◆ **What needs to be done**: Every line in the listing below from the one with "Körperpflege (209, 43)" through the one with "[Visit the website of Seniorenmagazin]" is to be reproduced exactly, both ends included; leave out the rest.

(Recorded data)

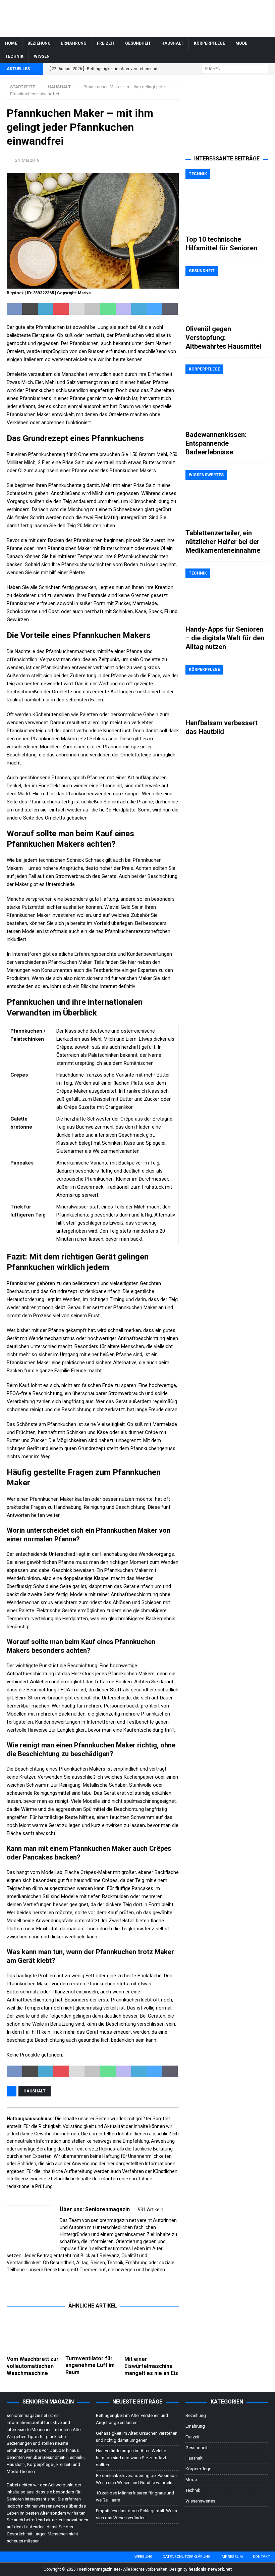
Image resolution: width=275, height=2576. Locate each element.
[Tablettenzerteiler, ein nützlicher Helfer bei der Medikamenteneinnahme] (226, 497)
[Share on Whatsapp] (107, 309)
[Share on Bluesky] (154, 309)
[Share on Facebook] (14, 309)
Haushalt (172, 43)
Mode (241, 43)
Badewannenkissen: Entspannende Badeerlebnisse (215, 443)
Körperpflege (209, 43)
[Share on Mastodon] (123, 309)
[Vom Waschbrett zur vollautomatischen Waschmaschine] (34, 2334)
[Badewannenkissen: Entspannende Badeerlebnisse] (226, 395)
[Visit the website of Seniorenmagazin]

(End Recorded data)
(Recorded data)

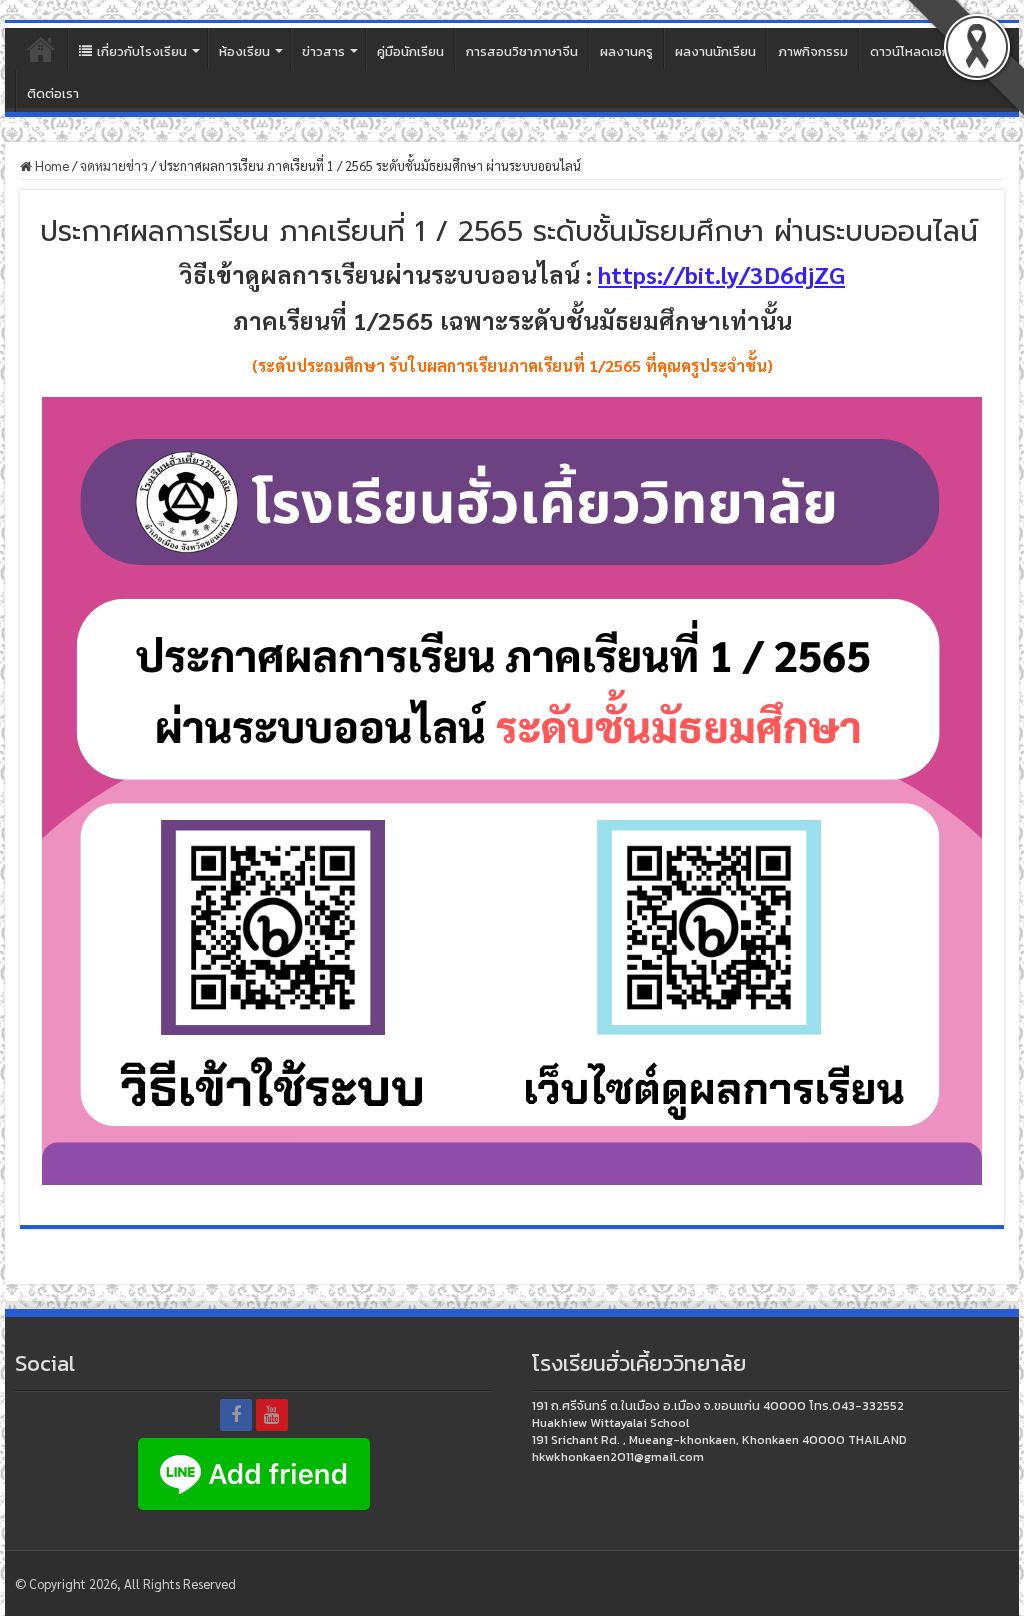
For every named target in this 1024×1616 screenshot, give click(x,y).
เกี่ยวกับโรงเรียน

(End Recorded data)

◆ **Answer to this task**:
Körperpflege (209, 43)
[Share on Mastodon] (123, 309)
[Vom Waschbrett zur vollautomatischen Waschmaschine] (34, 2334)
[Badewannenkissen: Entspannende Badeerlebnisse] (226, 395)
[Visit the website of Seniorenmagazin]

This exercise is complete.